Sarah laughed. Between a rock and a hard place was her most worn-out expression.

“Okay, buddy, drink some milk. It’s your turn to ask me about my day.”

Carter made a moustache of white around his tomato lips. “Did you have a good day, Mommy?”

“Well, yes, I did, Carter. Thanks for asking.”

A day like any other. Washing, wiping, scouring, dusting. A series of re-dos. Ruth had watered her plastic flowers again, creating a puddle in her drawer that drenched her just-laundered panties. Clement had another explosive accident, his third this week, a river of brown trailing down his leg and following him into the hall. In the dining room, lunchtime usually a hushed affair, Edith refused to swallow her pills and flung them out of her hand and into Mazie’s soup. Later, when Mazie refused to leave Edith’s room, claiming it was hers, their angry voices carried into the hall. Sarah squeezed in on the couch between them and talked about the weather—wasn’t it such a warm summer, wouldn’t the farmers be happy—until the three of them were discussing blue skies, and how there had never been a better year for the saskatoons. They sat like that until Dorothy stopped at the doorway and glared, as if to imply that Sarah had better things to do. She didn’t. Helping her residents find a little joy was worth more than clean socks.

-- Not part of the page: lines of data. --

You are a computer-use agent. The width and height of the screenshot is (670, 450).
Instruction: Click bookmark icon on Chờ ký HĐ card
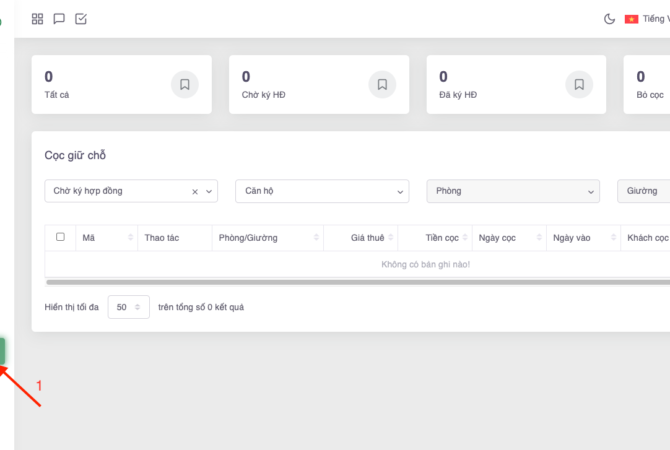[x=382, y=85]
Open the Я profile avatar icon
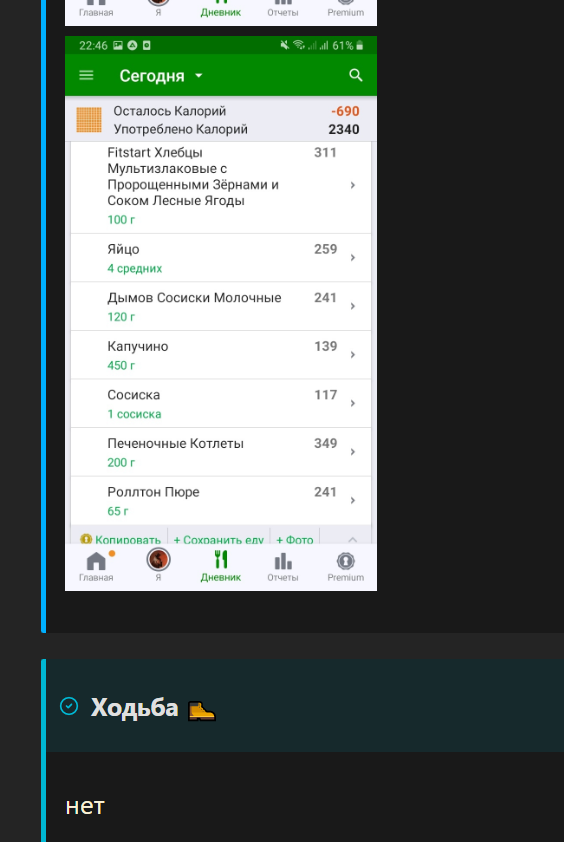This screenshot has width=564, height=842. [158, 560]
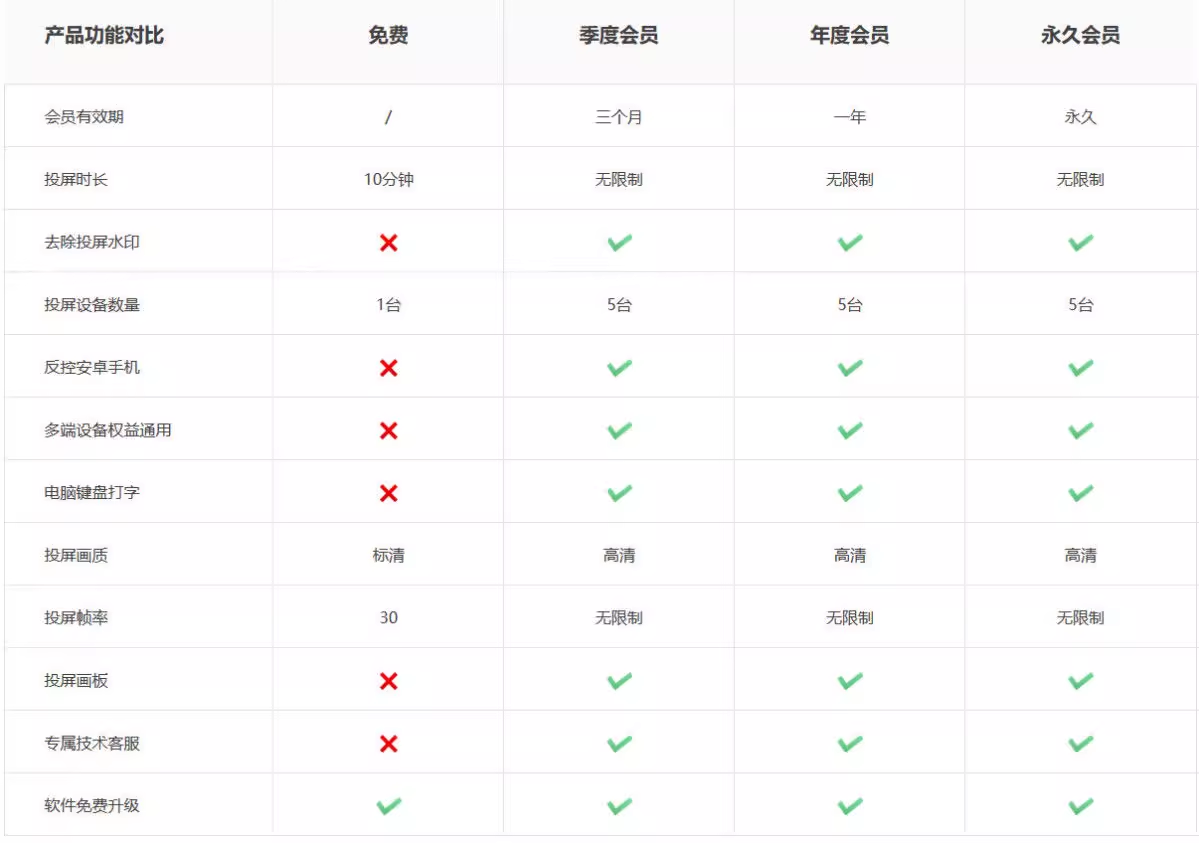Click green check for 反控安卓手机 under 季度会员
The image size is (1199, 843).
[619, 368]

“We had a new grandma move in today,” Sarah told Carter, who was slapping his rubber boots together under the table. “Her name’s Evie and her grandson is fourteen years old, and his name is Billy. They’re very nice.”

“Is Billy going to live in her room?”

Carter had been to Prairie View once for the Mother’s Day tea. He was captivated by all the doors, wanting to poke his head in every room.

“Billy’s going to live with his dad and come visit his grandma.” She hoped Billy would visit. So many families dropped off their person and forgot about them.

“I don’t have a grandma.”

“No, you don’t, Carter.”

“Ryan has three grandmas. He brought one for show and share.”

“Well, he’s very lucky, isn’t he?”

At bedtime, Carter stalled by grilling her about the solar system. The sun was a star, and the moon was not. There were eight planets, and Jupiter was the hugest with a whole bunch of moons. By the time he finally settled, she wanted to crawl into bed herself.

She sat at the kitchen table, her textbook opened to the “Overmedicating of the Elderly” chapter. She was concentrating on benzodiazepines, lost in the world of pharmaceutical side effects, barely registering the slam of the door above her, the stomping of feet. Then it started. The pounding of drums, the shrieking bass, shaking her walls, hurting her bones. She looked in on Carter, arms above his head, his sheet a tangle at his feet, mouth ajar and blowing out small puffs of air.

She went back to her textbook and stared at the page, the words blurring to a sea of black. It was eleven o’clock, hours yet before the pounding would stop. She wanted to scream, Shut up you morons! but knew it would be pointless, her voice drowned inside the wretched drumbeat. A tune her mother used to sing floated back to her. If I had a hammer, I’d hammer in the evening. She did in fact have a hammer. She wished she could use it to crack open their flat, empty skulls.